Las definiciones coperas tienen características muy puntuales: la concentración en la faz defensiva y el acierto de las chances de gol, y Central con todo a favor, porque el rival se había quedado con uno menos en el complemento, falló en ambas, Copetti se perdió un gol increíble y los brasileños aprovecharon la única que tuvieron. Además, cuando había superioridad numérica, el Canalla careció de furia copera para llevarse por delante al rival y someterlo hasta quebrar la resistencia, una derrota dolorosa y otro objetivo perdido.
El elenco de Almirón cumplió con parte del plan, no fue vulnerado por el rival, jugó lejos de su arco, pero no tuvo vocación ofensiva para llevarse el pasaje a cuartos. El doble cinco Ibarra-Navarro se encargó de neutralizar a Garro y los volantes ofensivos del local.
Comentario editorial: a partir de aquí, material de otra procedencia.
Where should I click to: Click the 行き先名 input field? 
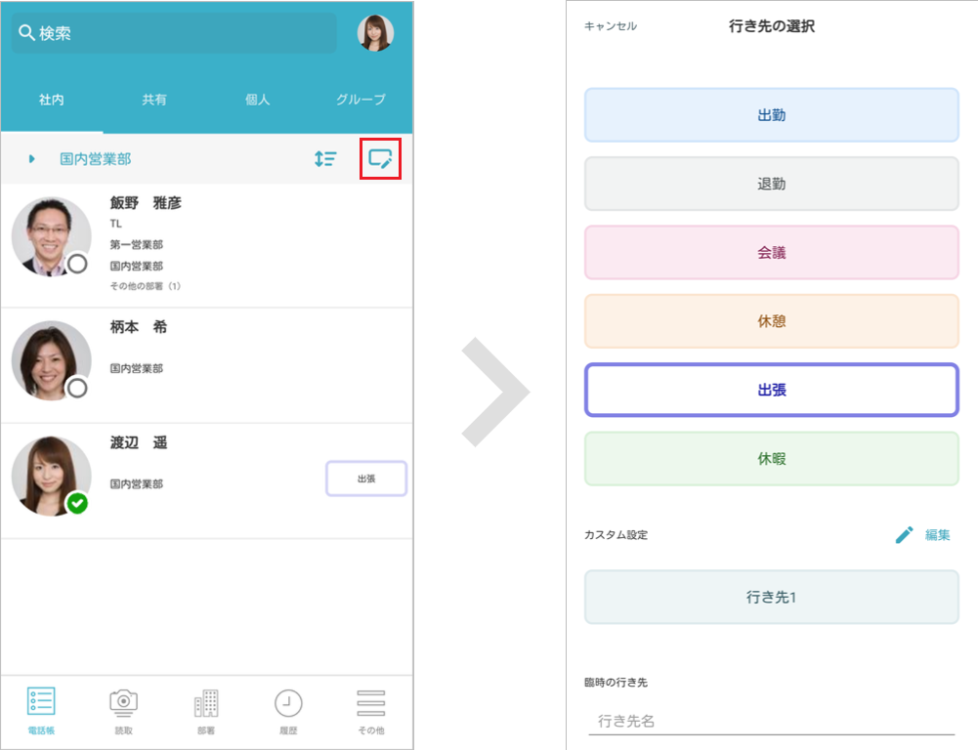pos(771,721)
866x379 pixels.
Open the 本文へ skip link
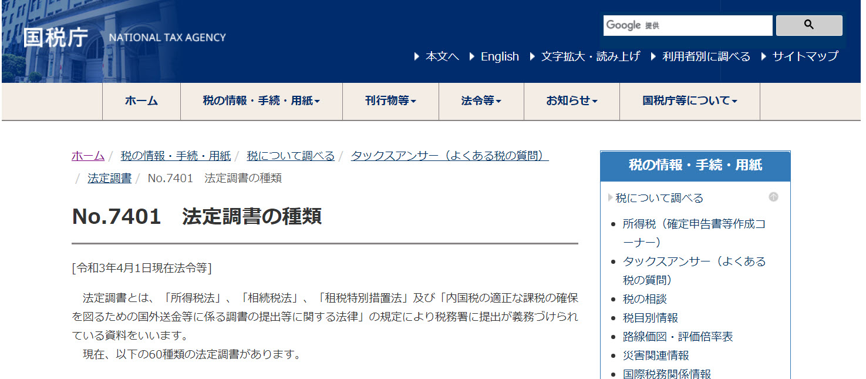click(442, 56)
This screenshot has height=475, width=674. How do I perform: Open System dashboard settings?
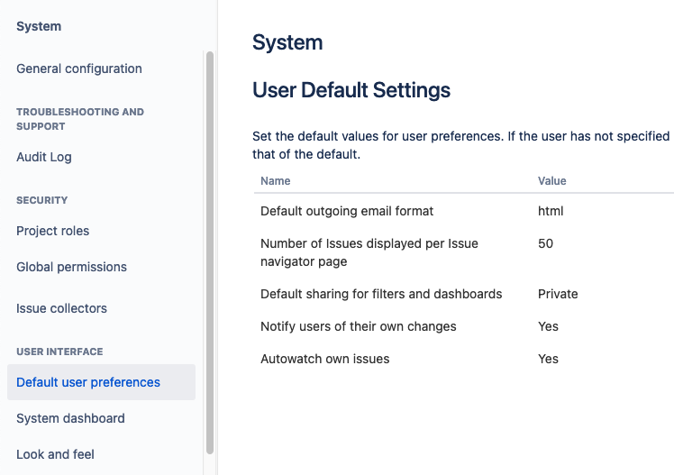pyautogui.click(x=70, y=418)
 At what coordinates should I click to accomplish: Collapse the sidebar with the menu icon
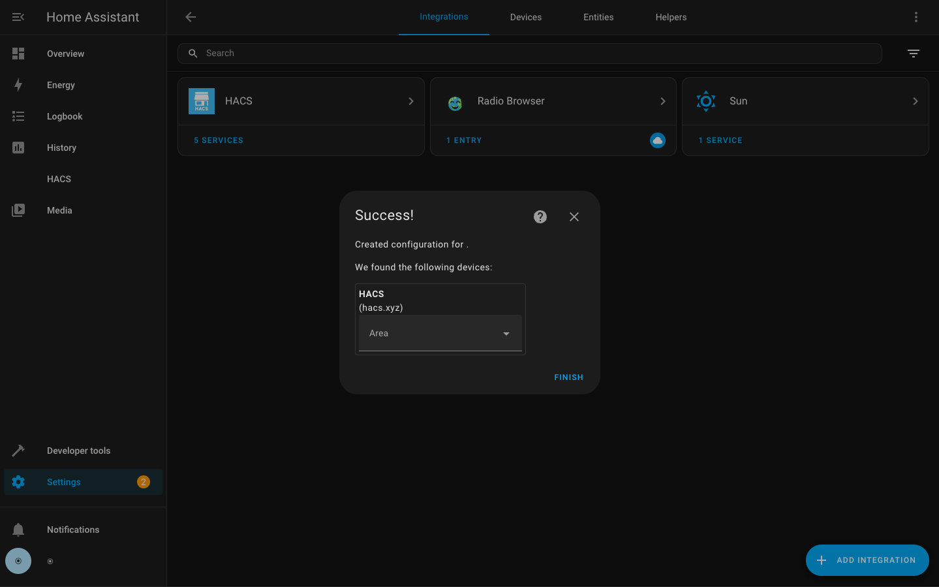(18, 17)
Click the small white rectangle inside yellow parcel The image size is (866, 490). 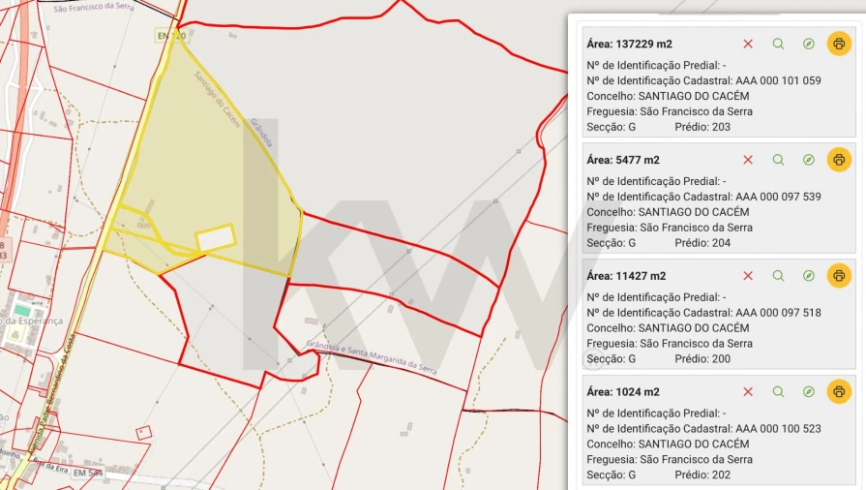pos(216,237)
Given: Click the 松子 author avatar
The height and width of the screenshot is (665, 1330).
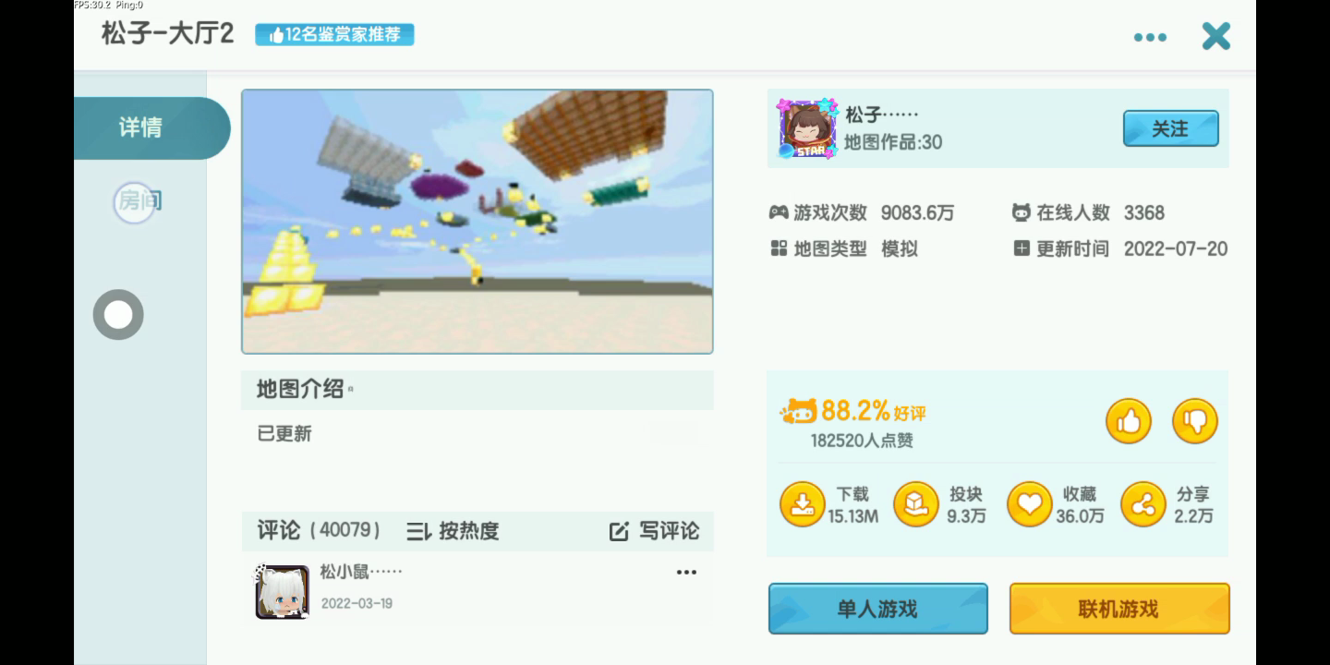Looking at the screenshot, I should [x=807, y=128].
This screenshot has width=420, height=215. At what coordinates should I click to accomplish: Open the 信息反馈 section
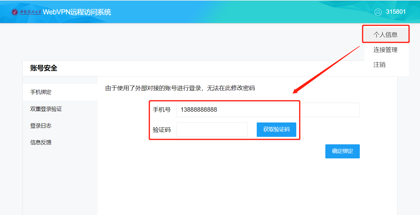[x=41, y=142]
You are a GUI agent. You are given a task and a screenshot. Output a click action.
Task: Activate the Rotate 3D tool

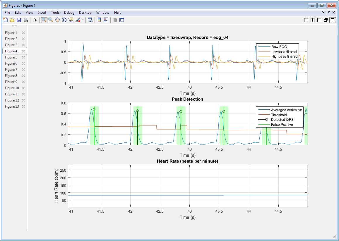[64, 20]
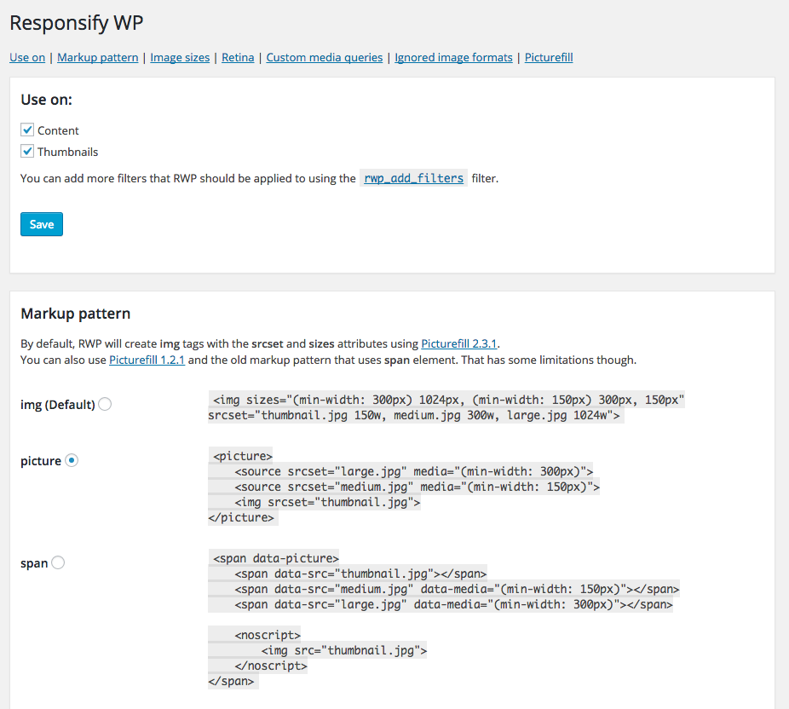Screen dimensions: 789x709
Task: Click the span data-picture code example
Action: tap(443, 620)
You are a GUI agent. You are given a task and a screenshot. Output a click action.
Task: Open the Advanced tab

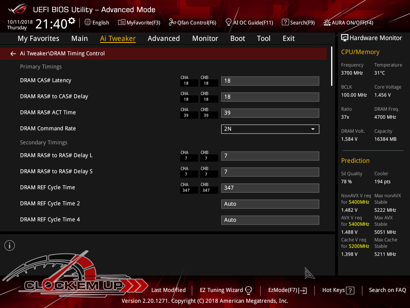(x=163, y=39)
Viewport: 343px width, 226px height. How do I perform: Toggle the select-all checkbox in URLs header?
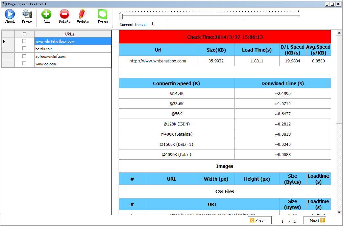pyautogui.click(x=24, y=34)
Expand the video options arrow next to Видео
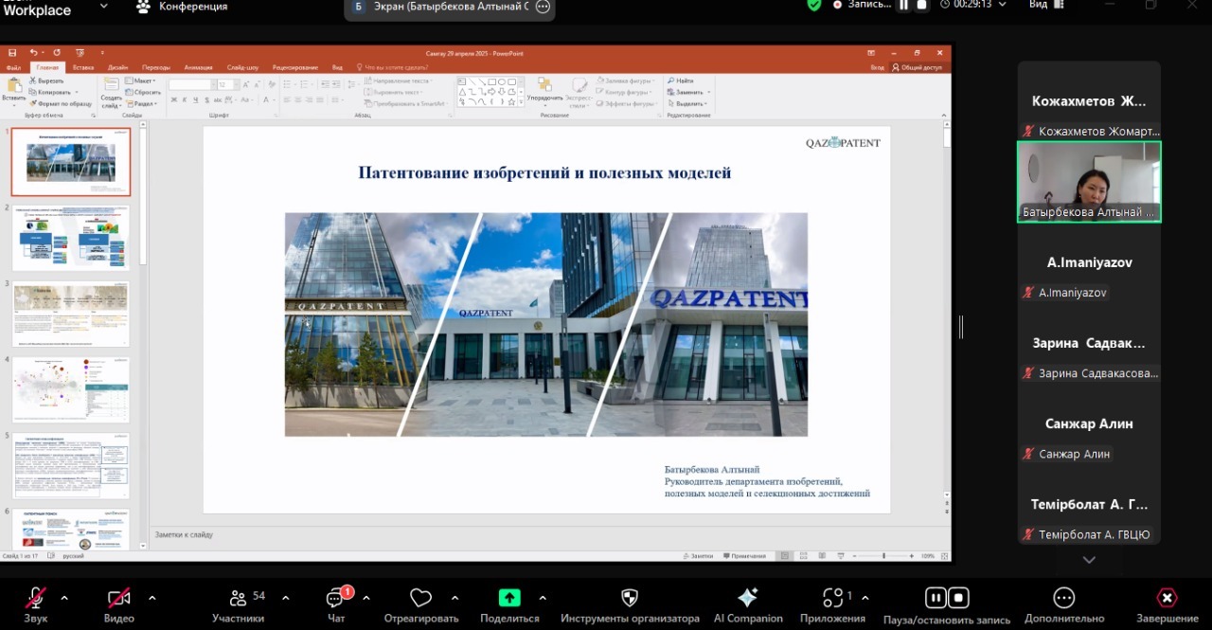Screen dimensions: 1212x630 pos(152,598)
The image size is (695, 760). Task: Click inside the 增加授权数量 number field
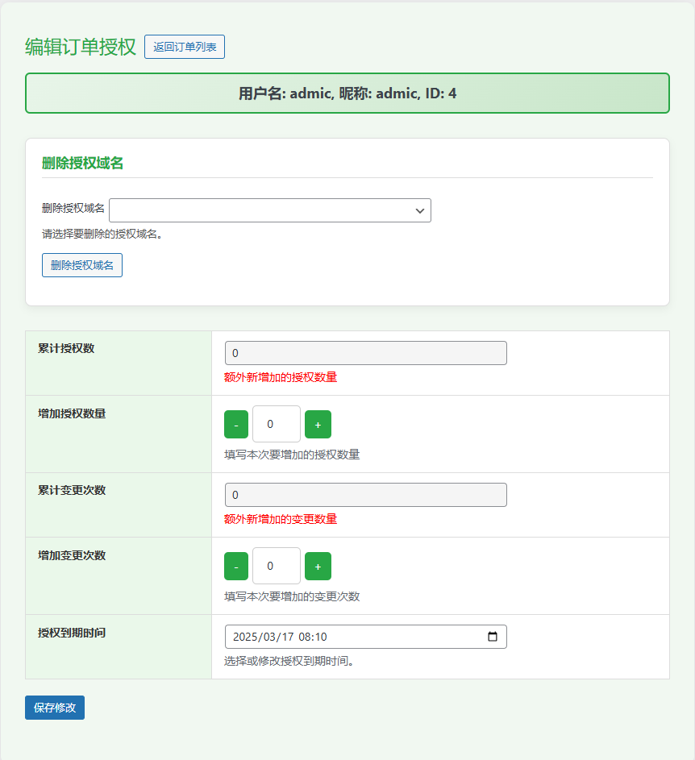pos(277,423)
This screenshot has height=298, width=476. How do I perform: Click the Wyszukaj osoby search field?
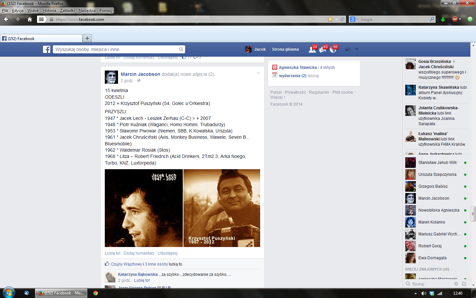coord(116,49)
En contrapartida, Central ofrecía poco arriba, tuvieron un bajo nivel futbolístico, tanto Di María como Campaz, y si estas figuras fallan, el auriazul genera poco, casi nada.
Es cierto que Central no pasó sobresaltos, pero tampoco mostró credenciales para ganar el partido, fue tanta la cautela por no ser dañado por el rival, que se olvidó de buscar el arco contrario con autoridad.
La expulsión de Raniele en el local, le abría un abanico de posibilidades al cuadro rosarino, que nunca aprovechó, sólo algunos remates de media distancia y una tímida actitud de inclinar la cancha, que duró muy poco.
Y en medio de esa falta de decisión, llegó el tanto de Corinthians que derrumbó la moral Canalla. Porque los conducidos por Almirón, no pudieron ni supieron, empatar la serie y al menos, definirla por penales.
Tanto en Rosario como en San Pablo, el rival se quedó con uno menos y no se notó, porque la postura defensiva que tienen los equipos de Almirón, no le permite al equipo llegar con verdadero peligro al arco rival, se veía venir la derrota, porque no había respuestas, los centros sin ton ni son, y la falta de contundencia en los remates de media distancia, condenaron la ilusión Canalla en la Copa.
Central tacha otro objetivo de la temporada, acaso el más importante, llegar a instancias decisivas de la Libertadores, le quedará luchar por la Supercopa Internacional, pelear el Clausura y el torneo anual. La sensación que queda es que no hubo jerarquía individual para jugadas decisivas y que el hincha se queda con el sabor amargo de la eliminación.